Republican state Sen. Max Burns, who carried the bill in the state Senate, said Republicans’ goals are “straightforward. Our goal is to ensure that every legal vote counts. Our second objective is to make sure that every one of our 159 counties follow Georgia law consistently and completely. And finally, our goal is to ensure voters in Georgia have confidence in the election process.”

Both Republican support for voting law change proposals and Democratic opposition to them root back to the state’s 2020 election, in which Democrats won Georgia’s electoral college votes and two Senate seats. Republicans held control of the Georgia Legislature, but false claims of voter fraud pushed by former President Donald Trump and his allies have taken hold with their voters.

“Make no mistake: This is democracy in reverse. Some politicians did not approve of the choice made by voters in our hard-fought election,” said Democratic state Sen. Gloria Butler on the Senate floor. “Rather than adjusting its agenda, rather than changing their methods, they’re busy trying to change the rules.”

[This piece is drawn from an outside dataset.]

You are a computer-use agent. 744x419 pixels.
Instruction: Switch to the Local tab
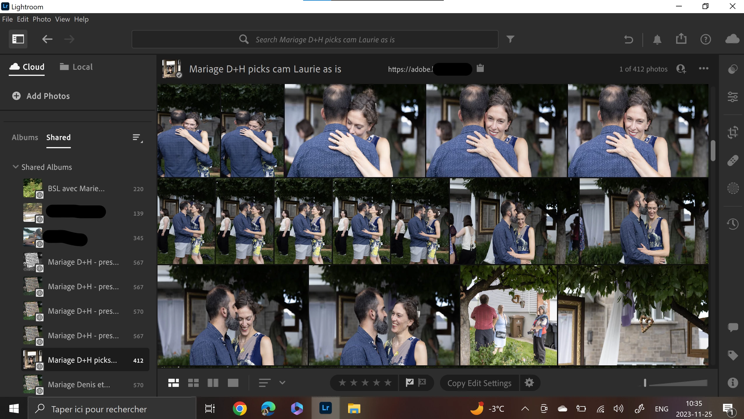tap(76, 67)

Butler called it an “unabashed assault on voting rights unlike anything we’ve seen since the Jim Crow era.”

“Our state election system was stressed in a manner unseen in modern history in 2020. It won’t improve on its own,” said Republican state Rep. Jan Jones in defense of the bill.

“Without action, [the election system] won’t address the concerns brought up in 2018 and 2020 by the supporters of the losing candidate for governor and president. Without action, concerns over elections, accessibility, transparency and integrity won’t be addressed.”

“If this bill was truly about restoring confidence for voters, we would have worked together to get this bill right, because we all want fair, accessible and secure elections,” said Democratic state Rep. Zulma Lopez. “The false narrative of election fraud, is what’s behind this bill.”

“While we might not have the votes to defeat this bill today, that won’t be for long,” she said.